К примеру, не сбывшееся, кажется, но до сих пор актуальное пророчество: «Тогда лишь в полном торжестве/ В славянской мировой громаде/ Строй вожделенный водворится,/ Как с Русью Польша помирится, —/ А помирятся ж эти две/ Не в Петербурге, не в Москве,/ А в Киеве и в Цареграде…» Или скромный реверанс в сторону запредельных хозяев: «И вот опять все потемнело,/ Все стихло в чуткой темноте —/ Как бы таинственное дело/ Решалось там – на высоте».

(Да, не забывая шифроваться и подбрасывать дезу: «[..] Натуры столь колючие, как Вяземский, являются по отношению к новым поколениям тем, чем для малоисследованной страны является враждебно настроенный и предубежденный посетитель-иностранец…») Пардон, что все еще о Тютчеве, но разве не он, будучи, бесспорно, осведомленнейшим геопоэтическим знатоком империи, изрек знаменитое: Молчит сомнительно Восток?

Скорбное бесчувствие

Английский колонизатор, заблудившийся в трех платанах очевидного миража своих владений, связанный с метрополией уже, пожалуй, лишь генетически. Уровень воспоминаний, предполагающий туман, смазанные диккенсовские фонари и перелив колокольцев, невнятно доходящий сквозь вязаную шапочку.

«У каждого свой далекий эдем. Это Англия, которая везде и нигде».

Остраненность, прозрачная и призрачная объективность, позволяющая видеть в отчуждающем хирургическом свете то, что недоступно стандартному диапазону зрения «остальных, садящихся горстью в свободном дворе, потакая гортанной песне».

И надрыв.

Возможность покинуть сей Богом забытый край ради усредненной нормы прав и комфорта – и мысль о том, что без этого кусочка земли, «феллахской плоти», тебе не дано прожить.

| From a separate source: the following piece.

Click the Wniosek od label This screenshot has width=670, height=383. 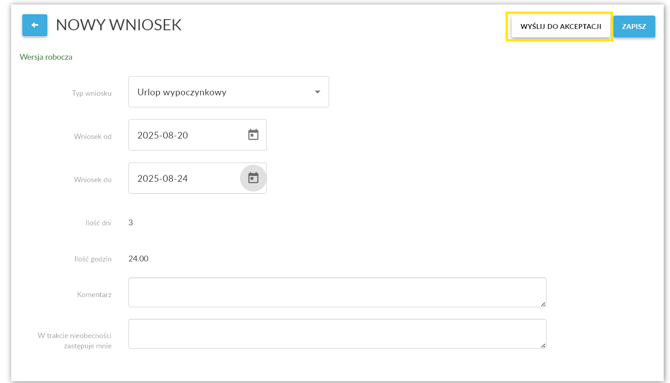(x=93, y=136)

Ощущение принадлежности к культуре более общей, легкой и благодарной, и чувство корневой срощенности с сухой жесткой почвой для иных стволов и побегов, пригодной для немоты вернее, чем для общения «в другой давильне, в другой земле».

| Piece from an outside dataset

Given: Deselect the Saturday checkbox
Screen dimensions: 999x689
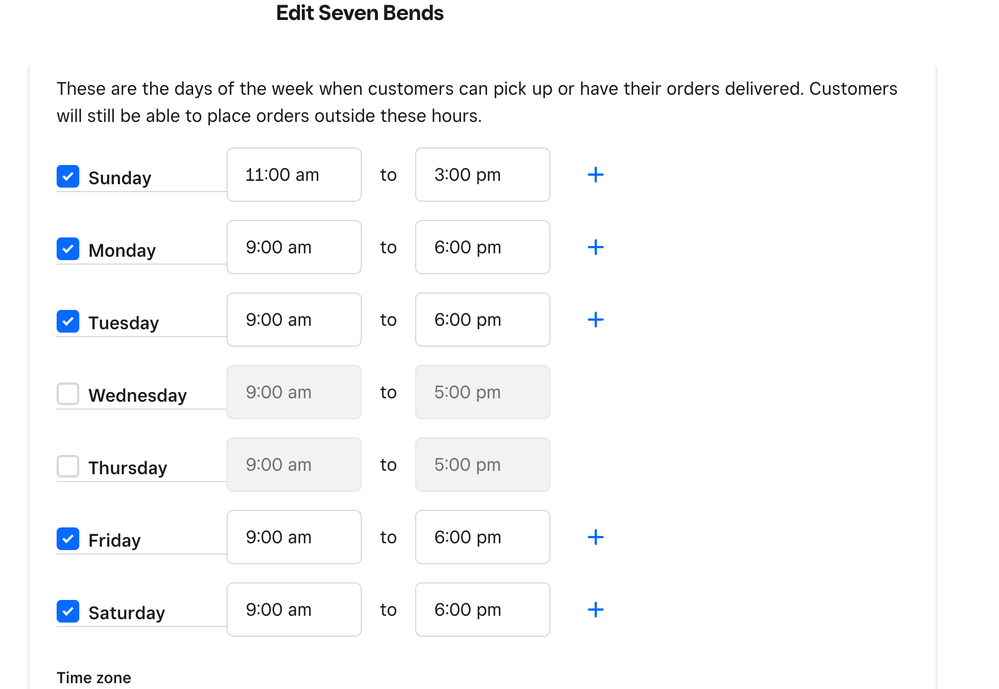Looking at the screenshot, I should coord(68,611).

Скорее позитивное, нежели суфийское мышление, и обреченность на бесконечное возвращение по раскаленной дороге, в одну из комнат пустеющего дома, к предполагаемому на прохладном полу вытертому ковру – «приманясь его тканным покоем», где исчезнут различия между напутствием и проклятием, скитаниями и наречиями.

Однажды, под одним из первых в вечереющей Москве снегопадов, мы ехали по Садовому кольцу вчетвером (по часовой стрелке: спереди справа – Хамдам Закиров, сзади справа – Шамшад, слева – Даниил Кислов и за рулем – я). «Так ехать бы и ехать…» – сказал Шамшад с полуприкрытыми веками, когда чей-то вопрос вывел его из транса.

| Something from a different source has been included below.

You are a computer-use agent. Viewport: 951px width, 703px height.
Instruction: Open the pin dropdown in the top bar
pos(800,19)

А незадолго пред тем состоялся такой разговор. Едва в колонках нашего/нашей audi зазвучали начальные аккорды боса-новы, я признался, что у меня пошаливает сердце от интонаций Аструд Жильберто.

– Странно, – сказал Хэм. – Я думал, ты уже переболел этим. В те далекие восьмидесятые.

– Tall and tan and young and lovely… – пропел щемящий голос.

– Нет, – ответил я. – Заболеваю только. Не понимаю…

– …The girl from Ipanema goes walking.

– Стройная и загорелая, юная и сексуальная… – автоматически перевел Даня.

– Неужели ты знаешь португальский? – спросил Шамшад.

– Так она же поет на английском.

«Всё прощает всё».

Внутренности огромной воронки, дно солончакового озера, страшный и хлесткий бой безмолвной гармонии, черная тень крыла под сердцем – так вот он какой, этот мир.

Безнадежная борьба с непрерывностью времени: «а ты/ читаешь, как умирал (умирает) Рембо:/ слова, подсказанные болью, – «аллах карим»,/ но ангел уже на подхвате (в каждый/ воскресный день)», или, опять же, «он приезжал сюда каждое лето/ и ложился ничком на ковер (тот самый?)».